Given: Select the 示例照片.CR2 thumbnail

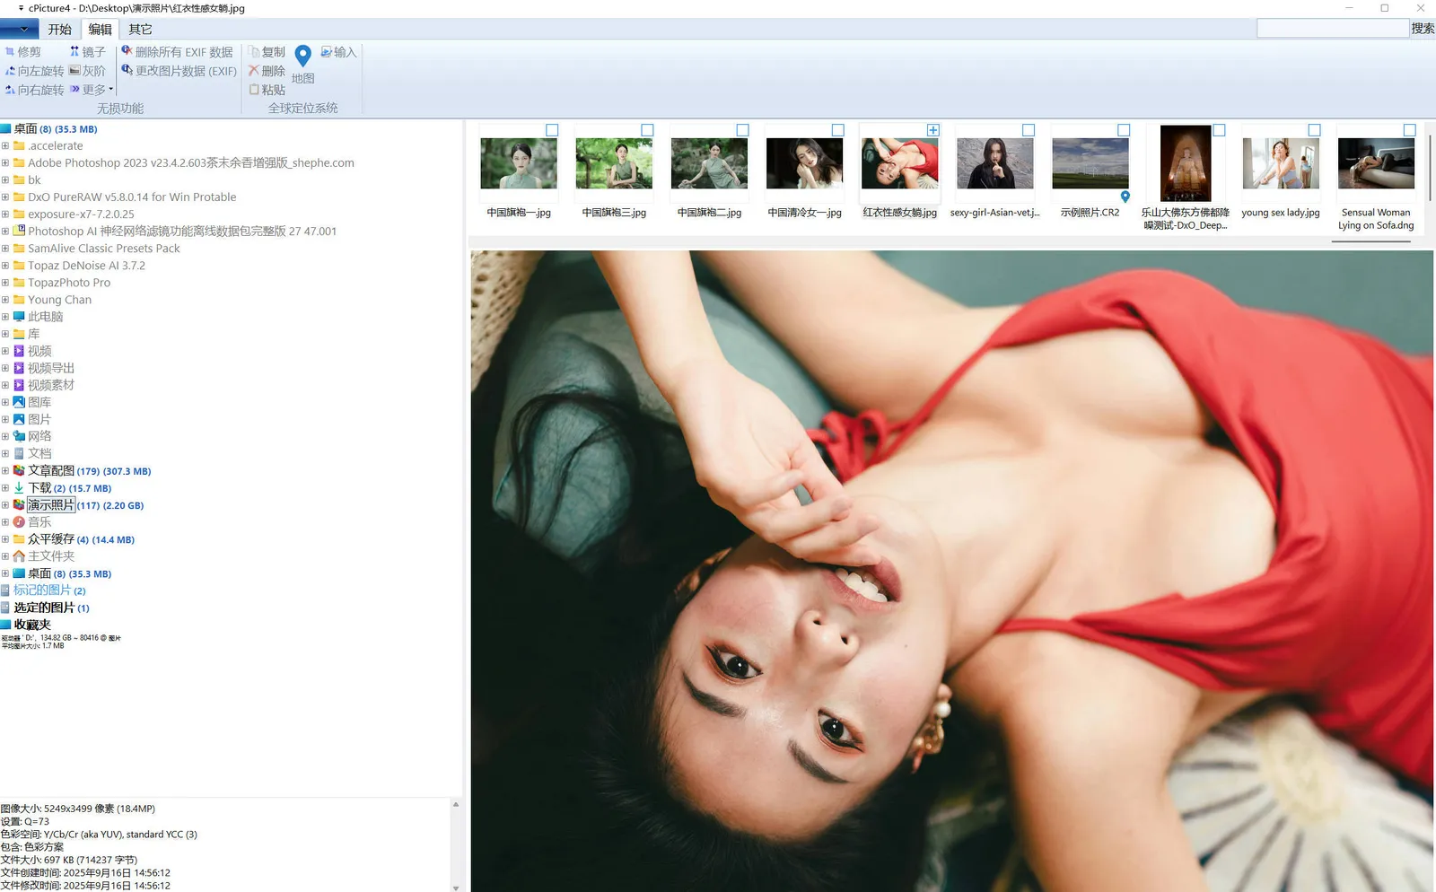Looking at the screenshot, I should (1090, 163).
════════════════
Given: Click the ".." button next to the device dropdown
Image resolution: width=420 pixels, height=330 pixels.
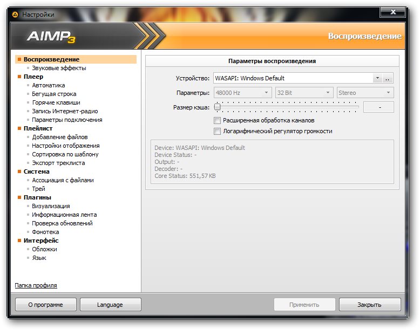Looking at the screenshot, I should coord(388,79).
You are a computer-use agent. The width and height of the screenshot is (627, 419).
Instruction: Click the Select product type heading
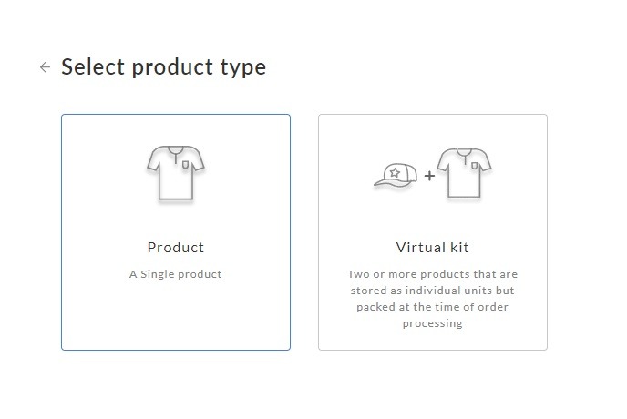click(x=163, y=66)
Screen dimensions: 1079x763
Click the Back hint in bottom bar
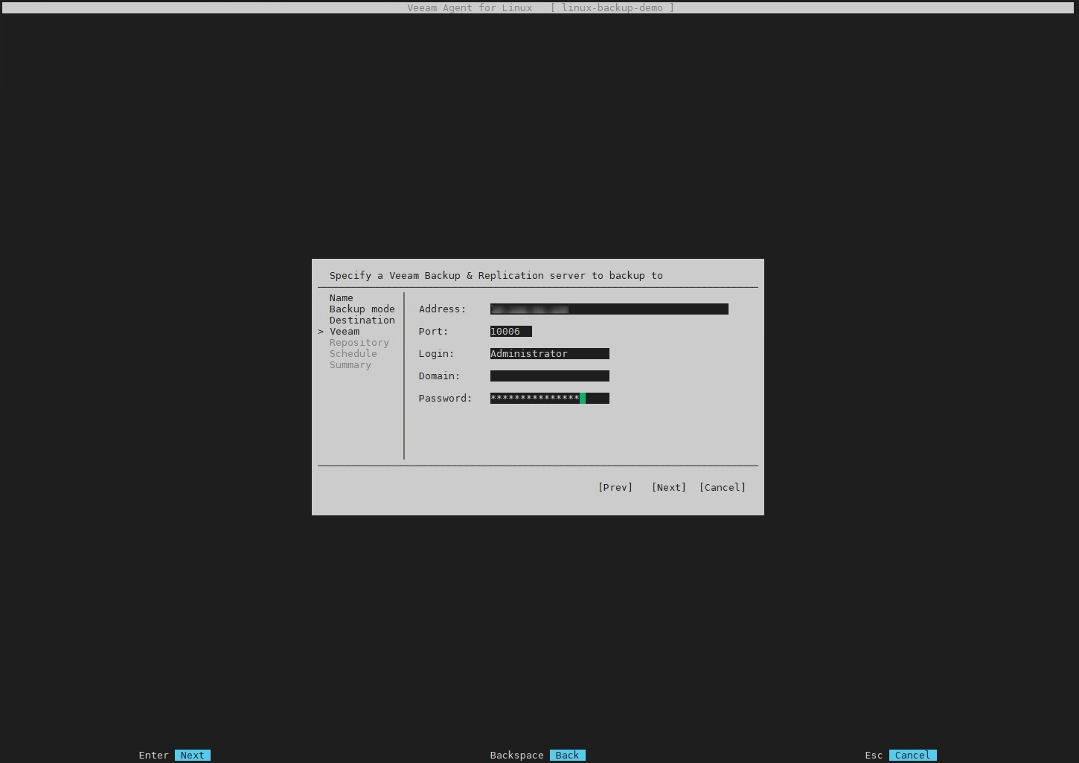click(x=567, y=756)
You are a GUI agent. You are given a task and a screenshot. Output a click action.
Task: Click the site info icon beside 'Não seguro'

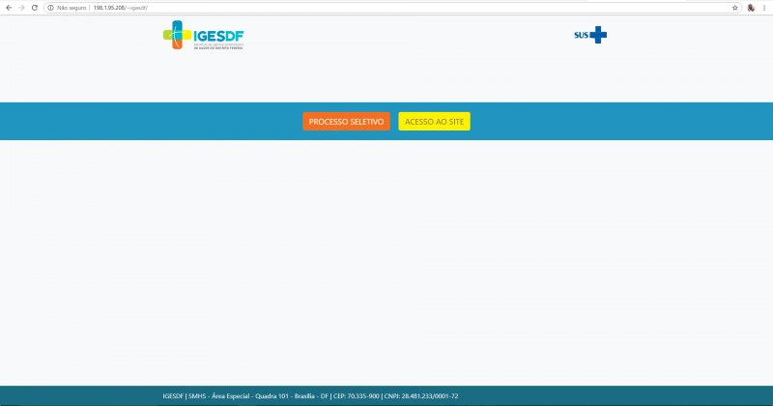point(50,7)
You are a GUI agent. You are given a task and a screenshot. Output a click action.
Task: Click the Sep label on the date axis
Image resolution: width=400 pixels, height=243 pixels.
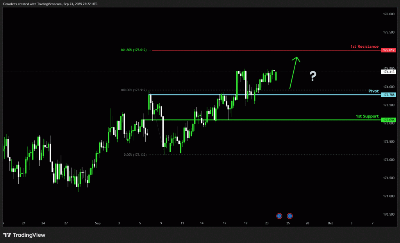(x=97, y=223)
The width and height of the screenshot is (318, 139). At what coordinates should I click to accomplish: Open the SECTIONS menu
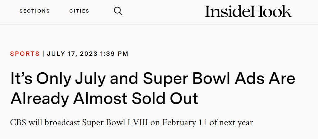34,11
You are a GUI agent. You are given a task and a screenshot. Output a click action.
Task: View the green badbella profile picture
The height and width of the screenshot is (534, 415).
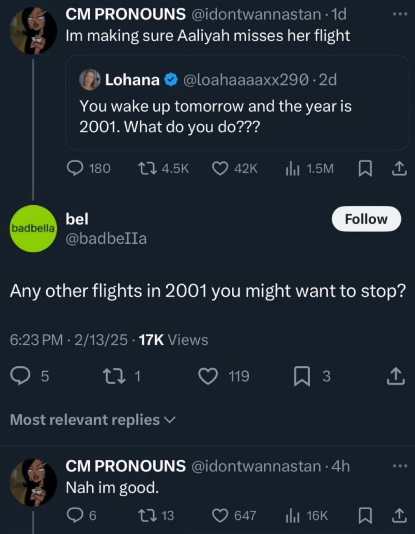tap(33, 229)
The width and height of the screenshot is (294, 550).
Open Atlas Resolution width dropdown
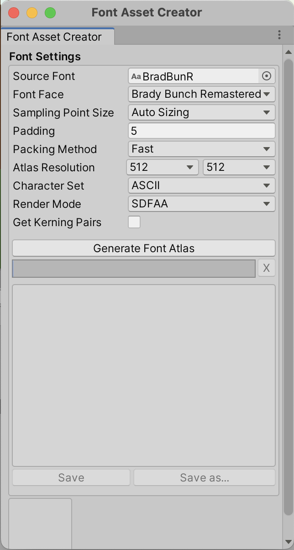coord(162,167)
════════════════
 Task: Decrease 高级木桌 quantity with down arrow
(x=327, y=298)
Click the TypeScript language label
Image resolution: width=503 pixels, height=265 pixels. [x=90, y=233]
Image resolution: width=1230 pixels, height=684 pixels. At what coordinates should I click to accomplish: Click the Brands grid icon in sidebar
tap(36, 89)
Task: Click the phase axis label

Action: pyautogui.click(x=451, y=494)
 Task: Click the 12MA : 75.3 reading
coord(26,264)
════════════════
▸ Action item
Within the entries above, give again exactly the lines starting at the one that contains "Screen dimensions: 1079x763" and ending at the one that contains "Task: Click the Sep label on the date axis", leaving out the pictures.

▸ Answer section
Screen dimensions: 1079x763
Click the Back hint in bottom bar
click(x=567, y=756)
You are a GUI agent. You are given a task and a screenshot. Output a click action.
Task: Click the site info icon beside 'Não seguro'

point(50,7)
You are a GUI agent. You are given a task and a screenshot. Output a click action.
Task: Click the Sep label on the date axis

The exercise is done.